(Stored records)
Start of Block

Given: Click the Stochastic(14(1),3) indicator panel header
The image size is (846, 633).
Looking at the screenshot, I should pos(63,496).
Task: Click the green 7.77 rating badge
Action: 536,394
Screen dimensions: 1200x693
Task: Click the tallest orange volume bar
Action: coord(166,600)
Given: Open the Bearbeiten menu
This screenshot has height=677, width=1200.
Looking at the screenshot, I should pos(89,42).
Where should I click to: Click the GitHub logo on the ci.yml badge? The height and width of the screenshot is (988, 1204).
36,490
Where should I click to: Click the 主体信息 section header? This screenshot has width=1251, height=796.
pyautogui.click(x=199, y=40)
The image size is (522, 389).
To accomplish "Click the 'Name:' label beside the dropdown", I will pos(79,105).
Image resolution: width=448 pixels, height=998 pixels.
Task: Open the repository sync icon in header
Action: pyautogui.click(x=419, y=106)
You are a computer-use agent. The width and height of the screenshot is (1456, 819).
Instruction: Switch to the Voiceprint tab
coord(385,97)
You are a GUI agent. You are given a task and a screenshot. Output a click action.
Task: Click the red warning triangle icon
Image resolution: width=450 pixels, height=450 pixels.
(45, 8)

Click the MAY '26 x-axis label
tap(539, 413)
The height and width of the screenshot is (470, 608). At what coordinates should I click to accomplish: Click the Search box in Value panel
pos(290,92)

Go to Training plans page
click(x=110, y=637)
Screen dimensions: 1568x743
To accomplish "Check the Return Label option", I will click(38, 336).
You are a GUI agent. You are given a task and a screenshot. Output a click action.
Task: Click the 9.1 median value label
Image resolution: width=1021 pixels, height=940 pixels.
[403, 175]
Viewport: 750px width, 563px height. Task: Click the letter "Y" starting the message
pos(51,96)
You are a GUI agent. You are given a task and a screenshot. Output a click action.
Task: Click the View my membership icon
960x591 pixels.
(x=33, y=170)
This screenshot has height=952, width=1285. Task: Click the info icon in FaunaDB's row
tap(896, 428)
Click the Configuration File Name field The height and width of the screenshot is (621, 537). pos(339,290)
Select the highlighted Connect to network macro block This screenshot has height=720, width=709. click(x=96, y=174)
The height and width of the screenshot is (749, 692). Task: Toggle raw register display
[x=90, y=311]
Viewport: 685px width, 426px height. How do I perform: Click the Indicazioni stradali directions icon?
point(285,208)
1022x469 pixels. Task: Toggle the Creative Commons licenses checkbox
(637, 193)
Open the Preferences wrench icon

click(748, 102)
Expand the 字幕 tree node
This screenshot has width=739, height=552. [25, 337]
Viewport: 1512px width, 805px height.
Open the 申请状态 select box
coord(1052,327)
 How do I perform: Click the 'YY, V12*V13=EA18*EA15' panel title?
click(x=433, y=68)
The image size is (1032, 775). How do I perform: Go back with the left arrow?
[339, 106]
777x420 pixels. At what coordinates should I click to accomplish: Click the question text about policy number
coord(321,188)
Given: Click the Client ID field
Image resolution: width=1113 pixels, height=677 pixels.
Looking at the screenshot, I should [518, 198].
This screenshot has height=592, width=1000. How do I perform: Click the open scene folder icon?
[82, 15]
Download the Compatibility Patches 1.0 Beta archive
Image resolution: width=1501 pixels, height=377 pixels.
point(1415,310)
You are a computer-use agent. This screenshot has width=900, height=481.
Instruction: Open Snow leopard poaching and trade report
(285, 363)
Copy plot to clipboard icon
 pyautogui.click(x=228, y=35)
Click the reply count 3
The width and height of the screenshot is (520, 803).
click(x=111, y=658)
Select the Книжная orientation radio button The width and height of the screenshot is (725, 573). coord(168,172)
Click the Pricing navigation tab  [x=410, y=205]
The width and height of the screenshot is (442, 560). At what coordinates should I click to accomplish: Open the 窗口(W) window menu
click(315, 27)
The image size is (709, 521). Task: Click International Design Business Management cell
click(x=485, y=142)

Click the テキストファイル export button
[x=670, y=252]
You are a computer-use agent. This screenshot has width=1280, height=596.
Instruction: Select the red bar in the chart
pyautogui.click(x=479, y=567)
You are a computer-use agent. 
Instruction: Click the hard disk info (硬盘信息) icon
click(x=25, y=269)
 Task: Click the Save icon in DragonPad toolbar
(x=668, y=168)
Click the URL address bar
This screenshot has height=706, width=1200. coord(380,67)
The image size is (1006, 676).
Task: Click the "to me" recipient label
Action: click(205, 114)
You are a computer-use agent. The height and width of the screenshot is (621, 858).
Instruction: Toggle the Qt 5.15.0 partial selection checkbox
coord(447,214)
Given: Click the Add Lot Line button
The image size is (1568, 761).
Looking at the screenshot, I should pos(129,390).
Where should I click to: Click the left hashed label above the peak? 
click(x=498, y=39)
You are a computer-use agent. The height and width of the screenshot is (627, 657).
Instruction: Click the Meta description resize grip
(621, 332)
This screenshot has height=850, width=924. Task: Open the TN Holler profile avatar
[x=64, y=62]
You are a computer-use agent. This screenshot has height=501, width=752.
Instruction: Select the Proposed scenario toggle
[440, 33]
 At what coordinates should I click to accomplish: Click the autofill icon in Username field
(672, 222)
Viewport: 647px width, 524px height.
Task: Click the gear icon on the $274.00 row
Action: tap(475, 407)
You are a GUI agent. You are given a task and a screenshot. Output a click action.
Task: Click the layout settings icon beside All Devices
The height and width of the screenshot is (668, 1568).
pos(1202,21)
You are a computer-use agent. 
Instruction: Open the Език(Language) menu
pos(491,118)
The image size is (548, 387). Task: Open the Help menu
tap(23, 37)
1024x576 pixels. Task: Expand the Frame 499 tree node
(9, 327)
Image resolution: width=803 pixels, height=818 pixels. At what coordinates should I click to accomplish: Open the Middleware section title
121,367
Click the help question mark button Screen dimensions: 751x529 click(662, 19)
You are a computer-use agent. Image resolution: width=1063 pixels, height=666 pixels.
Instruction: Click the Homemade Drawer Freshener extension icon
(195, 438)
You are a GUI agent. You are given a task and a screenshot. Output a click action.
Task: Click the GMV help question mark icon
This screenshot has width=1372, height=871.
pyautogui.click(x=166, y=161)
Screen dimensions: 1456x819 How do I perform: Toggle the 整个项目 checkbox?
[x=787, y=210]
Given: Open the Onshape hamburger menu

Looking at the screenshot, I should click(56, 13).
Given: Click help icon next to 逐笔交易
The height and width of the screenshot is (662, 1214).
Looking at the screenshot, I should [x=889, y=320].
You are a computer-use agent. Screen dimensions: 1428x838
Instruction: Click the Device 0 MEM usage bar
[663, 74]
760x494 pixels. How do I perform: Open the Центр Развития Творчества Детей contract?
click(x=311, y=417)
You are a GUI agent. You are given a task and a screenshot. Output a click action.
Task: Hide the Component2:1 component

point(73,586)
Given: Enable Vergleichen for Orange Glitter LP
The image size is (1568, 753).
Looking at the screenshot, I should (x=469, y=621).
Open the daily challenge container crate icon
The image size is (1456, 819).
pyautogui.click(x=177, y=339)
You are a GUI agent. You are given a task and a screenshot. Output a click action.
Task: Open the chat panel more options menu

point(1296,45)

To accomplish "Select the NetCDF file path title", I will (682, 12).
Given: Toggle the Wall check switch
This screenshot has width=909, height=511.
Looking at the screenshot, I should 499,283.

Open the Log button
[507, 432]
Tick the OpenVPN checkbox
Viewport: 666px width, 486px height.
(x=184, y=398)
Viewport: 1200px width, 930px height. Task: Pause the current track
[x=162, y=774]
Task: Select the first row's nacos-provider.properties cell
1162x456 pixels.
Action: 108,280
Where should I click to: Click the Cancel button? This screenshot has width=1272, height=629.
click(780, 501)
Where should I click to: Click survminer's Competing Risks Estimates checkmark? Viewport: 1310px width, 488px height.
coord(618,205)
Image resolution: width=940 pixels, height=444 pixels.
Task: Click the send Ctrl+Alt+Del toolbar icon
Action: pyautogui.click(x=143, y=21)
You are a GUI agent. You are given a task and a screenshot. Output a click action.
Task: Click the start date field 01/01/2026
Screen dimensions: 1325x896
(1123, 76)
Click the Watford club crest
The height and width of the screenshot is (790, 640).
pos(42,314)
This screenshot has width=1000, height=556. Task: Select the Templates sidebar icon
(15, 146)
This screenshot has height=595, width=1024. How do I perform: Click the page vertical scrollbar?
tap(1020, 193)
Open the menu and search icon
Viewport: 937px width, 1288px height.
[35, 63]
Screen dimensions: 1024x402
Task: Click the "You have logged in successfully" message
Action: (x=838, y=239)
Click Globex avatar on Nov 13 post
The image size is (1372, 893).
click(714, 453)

End of Block

(Directions for this task) From the records above, give again exactly the lines running from the line with "The height and width of the screenshot is (662, 1214)." to the line with "Given: Enable Vergleichen", inclusive.

(Exercise response)
The height and width of the screenshot is (662, 1214).
Looking at the screenshot, I should [x=889, y=320].
You are a computer-use agent. Screen dimensions: 1428x838
Instruction: Click the Device 0 MEM usage bar
[663, 74]
760x494 pixels. How do I perform: Open the Центр Развития Творчества Детей contract?
click(x=311, y=417)
You are a GUI agent. You are given a task and a screenshot. Output a click action.
Task: Hide the Component2:1 component

point(73,586)
Given: Enable Vergleichen for Orange Glitter LP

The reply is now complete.